An open access publication of the American Academy of Arts & Sciences
Winter 2008

The beginning of individual human life

Author
Anthony John Patrick Kenny

Anthony Kenny, a Foreign Honorary Member of the American Academy since 2003, is Emeritus Fellow of St. John's College, Oxford. He is the author of numerous publications, including “The Five Ways: St. Thomas Aquinas' Proofs of God's Existence” (1969), “The Metaphysics of Mind” (1989), “What is Faith?” (1992), “What I Believe” (2006), and the four-volume “A New History of Western Philosophy” (2003–2007).

When did I begin? When does any individual human being begin? At what stage of its development does a human organism become entitled to the moral status and legal protection that we give to the life of a human adult? Is it at conception, at birth, or somewhere between the two?

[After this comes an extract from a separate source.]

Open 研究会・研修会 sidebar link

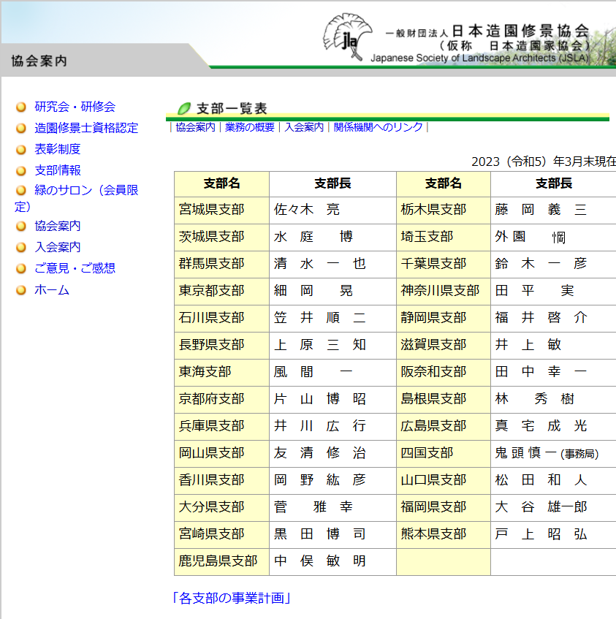click(75, 107)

The three alternatives–at conception, at birth, or between–do not in fact exhaust the possibilities. Plato, and some Jewish and Christian admirers of Plato, thought that individual human persons existed as souls before the conception of the bodies they would eventually inhabit. This idea found expression in the Book of Wisdom, where Solomon says, “I was a boy of happy disposition: I had received a good soul as my lot, or rather, being good, I had entered an undefiled body.” Clement of Alexandria records an early Christian notion that the soul was introduced by an angel into a suitably purified womb.

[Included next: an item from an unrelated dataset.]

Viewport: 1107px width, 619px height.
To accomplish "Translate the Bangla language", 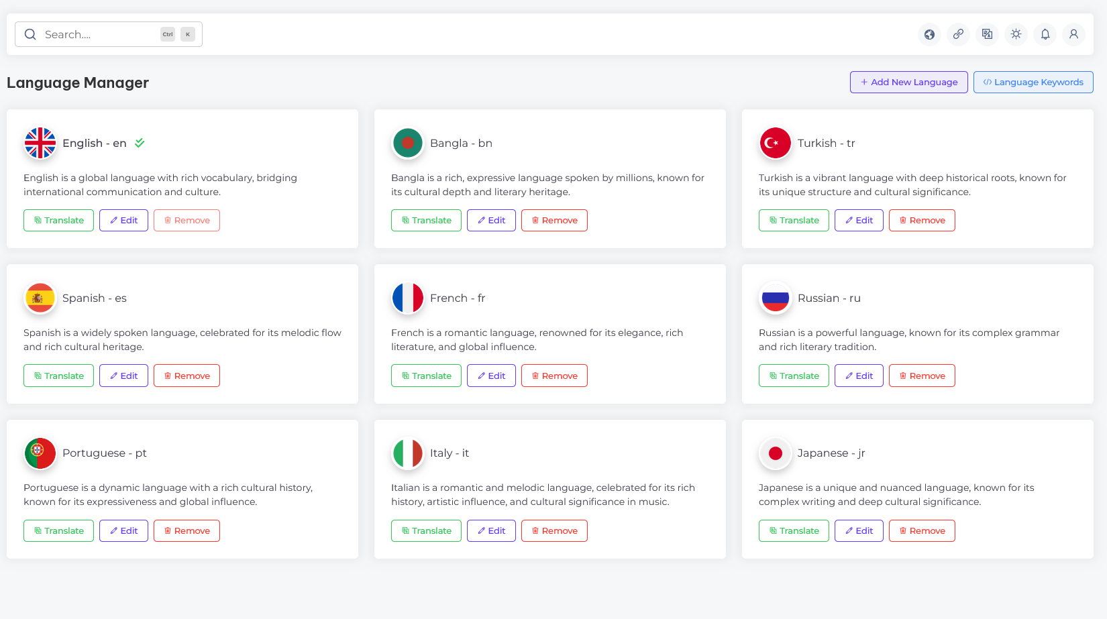I will pos(426,221).
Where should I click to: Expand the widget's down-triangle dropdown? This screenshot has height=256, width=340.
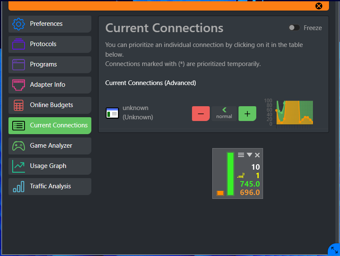tap(249, 155)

In addition to those who thought that the individual soul existed before conception, there have been those who thought that the individual body existed before conception, in the shape of the father’s semen. Onan, in Genesis, spilled his seed on the ground; Jewish tradition saw this act not only as a form of sexual pollution but as an offense against life. Thomas Aquinas, in a chapter on “the disordered emission of semen” in the Summa contra Gentiles, treats both masturbation and contraception as a crime against humanity, second only to homicide. Such a view is natural in the context of a biological belief that only the male gamete provides the active element in conception, so that the sperm is an early stage of the very same individual as eventually comes to birth. Masturbation is then the same kind of thing, on a minor scale, as the exposure of an infant. The high point of this line of thinking was the bull Effraenatam of Pope Sixtus V (1588), which imposed an excommunication, revocable only by the Pope himself, on all forms of contraception as well as on abortion. But the view that masturbation is a poor man’s homicide cannot survive the knowledge that both male and female gametes contribute equally to the genetic constitution of the offspring.